[Pixel coordinate grounding data]
┄┄┄┄┄┄┄┄┄┄
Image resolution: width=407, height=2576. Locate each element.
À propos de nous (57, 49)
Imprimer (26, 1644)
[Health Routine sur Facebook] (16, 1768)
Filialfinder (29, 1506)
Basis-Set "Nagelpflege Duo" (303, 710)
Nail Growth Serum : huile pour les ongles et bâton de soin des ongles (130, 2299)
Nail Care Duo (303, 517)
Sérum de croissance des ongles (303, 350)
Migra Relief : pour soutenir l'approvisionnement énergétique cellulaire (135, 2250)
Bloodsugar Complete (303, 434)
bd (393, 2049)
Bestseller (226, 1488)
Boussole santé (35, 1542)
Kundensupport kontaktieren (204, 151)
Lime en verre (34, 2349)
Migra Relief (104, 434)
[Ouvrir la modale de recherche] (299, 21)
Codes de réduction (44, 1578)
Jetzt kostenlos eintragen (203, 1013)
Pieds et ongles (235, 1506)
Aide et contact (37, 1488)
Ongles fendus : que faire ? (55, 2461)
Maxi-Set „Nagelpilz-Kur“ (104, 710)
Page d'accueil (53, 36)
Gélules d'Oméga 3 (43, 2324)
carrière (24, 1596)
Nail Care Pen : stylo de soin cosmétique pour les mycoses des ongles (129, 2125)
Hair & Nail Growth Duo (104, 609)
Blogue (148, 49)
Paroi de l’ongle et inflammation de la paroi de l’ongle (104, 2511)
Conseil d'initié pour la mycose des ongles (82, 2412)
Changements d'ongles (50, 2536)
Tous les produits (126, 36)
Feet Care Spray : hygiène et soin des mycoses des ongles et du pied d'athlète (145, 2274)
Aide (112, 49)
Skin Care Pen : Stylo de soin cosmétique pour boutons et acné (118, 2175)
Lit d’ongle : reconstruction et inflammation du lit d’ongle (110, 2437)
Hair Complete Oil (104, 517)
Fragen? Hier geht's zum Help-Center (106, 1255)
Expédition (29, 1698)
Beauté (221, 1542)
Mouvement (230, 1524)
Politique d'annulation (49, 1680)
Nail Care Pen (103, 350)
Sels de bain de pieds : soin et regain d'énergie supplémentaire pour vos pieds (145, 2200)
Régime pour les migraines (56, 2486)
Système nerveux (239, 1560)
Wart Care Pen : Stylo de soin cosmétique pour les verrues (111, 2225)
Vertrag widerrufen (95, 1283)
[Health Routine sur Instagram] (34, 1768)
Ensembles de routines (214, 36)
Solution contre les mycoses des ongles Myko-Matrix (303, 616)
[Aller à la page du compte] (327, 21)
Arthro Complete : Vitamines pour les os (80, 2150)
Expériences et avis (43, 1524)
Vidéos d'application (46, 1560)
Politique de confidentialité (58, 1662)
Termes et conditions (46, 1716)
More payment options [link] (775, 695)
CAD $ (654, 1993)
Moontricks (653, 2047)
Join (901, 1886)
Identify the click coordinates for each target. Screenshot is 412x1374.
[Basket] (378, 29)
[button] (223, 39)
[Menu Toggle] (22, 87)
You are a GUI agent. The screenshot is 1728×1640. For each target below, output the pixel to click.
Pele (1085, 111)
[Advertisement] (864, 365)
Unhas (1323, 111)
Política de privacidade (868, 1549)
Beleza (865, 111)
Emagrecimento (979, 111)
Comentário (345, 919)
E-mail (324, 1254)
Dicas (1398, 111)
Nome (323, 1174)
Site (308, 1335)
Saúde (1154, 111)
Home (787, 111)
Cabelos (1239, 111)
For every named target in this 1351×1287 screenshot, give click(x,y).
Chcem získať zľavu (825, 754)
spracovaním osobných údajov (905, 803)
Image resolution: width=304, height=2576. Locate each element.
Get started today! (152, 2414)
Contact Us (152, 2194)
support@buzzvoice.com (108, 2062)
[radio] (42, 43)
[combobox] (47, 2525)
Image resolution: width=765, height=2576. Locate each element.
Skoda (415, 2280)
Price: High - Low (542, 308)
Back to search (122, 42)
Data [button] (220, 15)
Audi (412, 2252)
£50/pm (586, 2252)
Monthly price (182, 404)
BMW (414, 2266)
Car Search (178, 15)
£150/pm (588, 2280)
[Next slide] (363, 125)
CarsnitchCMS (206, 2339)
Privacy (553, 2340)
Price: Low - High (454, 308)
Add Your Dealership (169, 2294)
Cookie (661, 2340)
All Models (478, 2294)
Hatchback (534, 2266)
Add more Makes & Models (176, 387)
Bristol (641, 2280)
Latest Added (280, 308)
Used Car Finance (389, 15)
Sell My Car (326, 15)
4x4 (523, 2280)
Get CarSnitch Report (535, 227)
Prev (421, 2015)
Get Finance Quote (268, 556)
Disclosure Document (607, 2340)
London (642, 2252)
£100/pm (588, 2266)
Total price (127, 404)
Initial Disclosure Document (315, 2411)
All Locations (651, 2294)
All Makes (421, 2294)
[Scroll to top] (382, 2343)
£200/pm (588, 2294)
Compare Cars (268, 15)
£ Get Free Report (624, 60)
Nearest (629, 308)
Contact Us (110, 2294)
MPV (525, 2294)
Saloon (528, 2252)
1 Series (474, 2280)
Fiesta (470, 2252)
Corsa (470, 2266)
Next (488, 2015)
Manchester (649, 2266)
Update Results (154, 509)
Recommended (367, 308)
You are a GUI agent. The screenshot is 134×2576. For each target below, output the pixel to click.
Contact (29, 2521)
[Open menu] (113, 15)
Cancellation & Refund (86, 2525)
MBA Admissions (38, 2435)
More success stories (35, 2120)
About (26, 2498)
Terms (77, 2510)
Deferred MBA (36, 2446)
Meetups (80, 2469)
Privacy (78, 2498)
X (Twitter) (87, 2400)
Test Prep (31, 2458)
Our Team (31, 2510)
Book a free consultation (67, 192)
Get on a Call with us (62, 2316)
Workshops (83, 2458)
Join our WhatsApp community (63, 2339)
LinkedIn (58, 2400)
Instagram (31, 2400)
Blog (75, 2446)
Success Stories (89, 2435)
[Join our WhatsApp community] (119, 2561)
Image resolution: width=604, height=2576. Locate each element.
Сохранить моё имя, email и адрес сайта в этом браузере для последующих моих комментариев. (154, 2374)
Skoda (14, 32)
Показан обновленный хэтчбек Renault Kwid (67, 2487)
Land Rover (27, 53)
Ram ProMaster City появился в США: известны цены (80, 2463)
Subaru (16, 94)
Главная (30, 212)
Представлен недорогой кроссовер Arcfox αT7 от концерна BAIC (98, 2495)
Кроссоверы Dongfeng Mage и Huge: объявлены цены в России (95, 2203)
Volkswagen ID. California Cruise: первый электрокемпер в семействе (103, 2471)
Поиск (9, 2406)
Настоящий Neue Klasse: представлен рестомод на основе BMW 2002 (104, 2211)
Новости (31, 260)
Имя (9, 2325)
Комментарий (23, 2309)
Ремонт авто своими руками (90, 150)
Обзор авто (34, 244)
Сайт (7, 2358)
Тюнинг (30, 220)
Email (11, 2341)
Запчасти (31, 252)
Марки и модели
┄┄┄┄┄┄┄┄┄┄
● ASSIGNED TASK:
Could you transcribe each entry exactly as it stands?

● ANSWER AREA:
Image resolution: width=407, height=2576. Locate each element.
À propos de nous (57, 49)
Imprimer (26, 1644)
[Health Routine sur Facebook] (16, 1768)
Filialfinder (29, 1506)
Basis-Set "Nagelpflege Duo" (303, 710)
Nail Growth Serum : huile pour les ongles et bâton de soin des ongles (130, 2299)
Nail Care Duo (303, 517)
Sérum de croissance des ongles (303, 350)
Migra Relief : pour soutenir l'approvisionnement énergétique cellulaire (135, 2250)
Bloodsugar Complete (303, 434)
bd (393, 2049)
Bestseller (226, 1488)
Boussole santé (35, 1542)
Kundensupport kontaktieren (204, 151)
Lime en verre (34, 2349)
Migra Relief (104, 434)
[Ouvrir la modale de recherche] (299, 21)
Codes de réduction (44, 1578)
Jetzt kostenlos eintragen (203, 1013)
Pieds et ongles (235, 1506)
Aide et contact (37, 1488)
Ongles fendus : que faire ? (55, 2461)
Maxi-Set „Nagelpilz-Kur“ (104, 710)
Page d'accueil (53, 36)
Gélules d'Oméga 3 (43, 2324)
carrière (24, 1596)
Nail Care Pen : stylo de soin cosmétique pour les mycoses des ongles (129, 2125)
Hair & Nail Growth Duo (104, 609)
Blogue (148, 49)
Paroi de l’ongle et inflammation de la paroi de l’ongle (104, 2511)
Conseil d'initié pour la mycose des ongles (82, 2412)
Changements d'ongles (50, 2536)
Tous les produits (126, 36)
Feet Care Spray : hygiène et soin des mycoses des ongles et du pied d'athlète (145, 2274)
Aide (112, 49)
Skin Care Pen : Stylo de soin cosmétique pour boutons et acné (118, 2175)
Lit d’ongle : reconstruction et inflammation du lit d’ongle (110, 2437)
Hair Complete Oil (104, 517)
Fragen? Hier geht's zum Help-Center (106, 1255)
Expédition (29, 1698)
Beauté (221, 1542)
Mouvement (230, 1524)
Politique d'annulation (49, 1680)
Nail Care Pen (103, 350)
Sels de bain de pieds : soin et regain d'énergie supplémentaire pour vos pieds (145, 2200)
Régime pour les migraines (56, 2486)
Système nerveux (239, 1560)
Wart Care Pen : Stylo de soin cosmétique pour les verrues (111, 2225)
Vertrag widerrufen (95, 1283)
[Health Routine sur Instagram] (34, 1768)
Ensembles de routines (214, 36)
Solution contre les mycoses des ongles Myko-Matrix (303, 616)
[Aller à la page du compte] (327, 21)
Arthro Complete : Vitamines pour les os (80, 2150)
Expériences et avis (43, 1524)
Vidéos d'application (46, 1560)
Politique de confidentialité (58, 1662)
Termes et conditions (46, 1716)
More payment options [link] (775, 695)
CAD $ (654, 1993)
Moontricks (653, 2047)
Join (901, 1886)
Identify the click coordinates for each target. Screenshot is 412x1374.
[Basket] (378, 29)
[button] (223, 39)
[Menu Toggle] (22, 87)
You are a GUI agent. The screenshot is 1728×1640. For each target below, output the pixel to click.
Pele (1085, 111)
[Advertisement] (864, 365)
Unhas (1323, 111)
Política de privacidade (868, 1549)
Beleza (865, 111)
Emagrecimento (979, 111)
Comentário (345, 919)
E-mail (324, 1254)
Dicas (1398, 111)
Nome (323, 1174)
Site (308, 1335)
Saúde (1154, 111)
Home (787, 111)
Cabelos (1239, 111)
For every named target in this 1351×1287 screenshot, give click(x,y).
Chcem získať zľavu (825, 754)
spracovaním osobných údajov (905, 803)
Image resolution: width=304, height=2576. Locate each element.
Get started today! (152, 2414)
Contact Us (152, 2194)
support@buzzvoice.com (108, 2062)
[radio] (42, 43)
[combobox] (47, 2525)
Image resolution: width=765, height=2576. Locate each element.
Skoda (415, 2280)
Price: High - Low (542, 308)
Back to search (122, 42)
Data [button] (220, 15)
Audi (412, 2252)
£50/pm (586, 2252)
Monthly price (182, 404)
BMW (414, 2266)
Car Search (178, 15)
£150/pm (588, 2280)
[Next slide] (363, 125)
CarsnitchCMS (206, 2339)
Privacy (553, 2340)
Price: Low - High (454, 308)
Add Your Dealership (169, 2294)
Cookie (661, 2340)
All Models (478, 2294)
Hatchback (534, 2266)
Add more Makes & Models (176, 387)
Bristol (641, 2280)
Latest Added (280, 308)
Used Car Finance (389, 15)
Sell My Car (326, 15)
4x4 (523, 2280)
Get CarSnitch Report (535, 227)
Prev (421, 2015)
Get Finance Quote (268, 556)
Disclosure Document (607, 2340)
London (642, 2252)
£100/pm (588, 2266)
Total price (127, 404)
Initial Disclosure Document (315, 2411)
All Locations (651, 2294)
All Makes (421, 2294)
[Scroll to top] (382, 2343)
£200/pm (588, 2294)
Compare Cars (268, 15)
£ Get Free Report (624, 60)
Nearest (629, 308)
Contact Us (110, 2294)
MPV (525, 2294)
Saloon (528, 2252)
1 Series (474, 2280)
Fiesta (470, 2252)
Corsa (470, 2266)
Next (488, 2015)
Manchester (649, 2266)
Update Results (154, 509)
Recommended (367, 308)
You are a GUI agent. The screenshot is 134×2576. For each target below, output the pixel to click.
Contact (29, 2521)
[Open menu] (113, 15)
Cancellation & Refund (86, 2525)
MBA Admissions (38, 2435)
More success stories (35, 2120)
About (26, 2498)
Terms (77, 2510)
Deferred MBA (36, 2446)
Meetups (80, 2469)
Privacy (78, 2498)
X (Twitter) (87, 2400)
Test Prep (31, 2458)
Our Team (31, 2510)
Book a free consultation (67, 192)
Get on a Call with us (62, 2316)
Workshops (83, 2458)
Join our WhatsApp community (63, 2339)
LinkedIn (58, 2400)
Instagram (31, 2400)
Blog (75, 2446)
Success Stories (89, 2435)
[Join our WhatsApp community] (119, 2561)
Image resolution: width=604, height=2576. Locate each element.
Сохранить моё имя, email и адрес сайта в этом браузере для последующих моих комментариев. (154, 2374)
Skoda (14, 32)
Показан обновленный хэтчбек Renault Kwid (67, 2487)
Land Rover (27, 53)
Ram ProMaster City появился в США: известны цены (80, 2463)
Subaru (16, 94)
Главная (30, 212)
Представлен недорогой кроссовер Arcfox αT7 от концерна BAIC (98, 2495)
Кроссоверы Dongfeng Mage и Huge: объявлены цены в России (95, 2203)
Volkswagen ID. California Cruise: первый электрокемпер в семействе (103, 2471)
Поиск (9, 2406)
Настоящий Neue Klasse: представлен рестомод на основе BMW 2002 (104, 2211)
Новости (31, 260)
Имя (9, 2325)
Комментарий (23, 2309)
Ремонт авто своими руками (90, 150)
Обзор авто (34, 244)
Сайт (7, 2358)
Тюнинг (30, 220)
Email (11, 2341)
Запчасти (31, 252)
Марки и модели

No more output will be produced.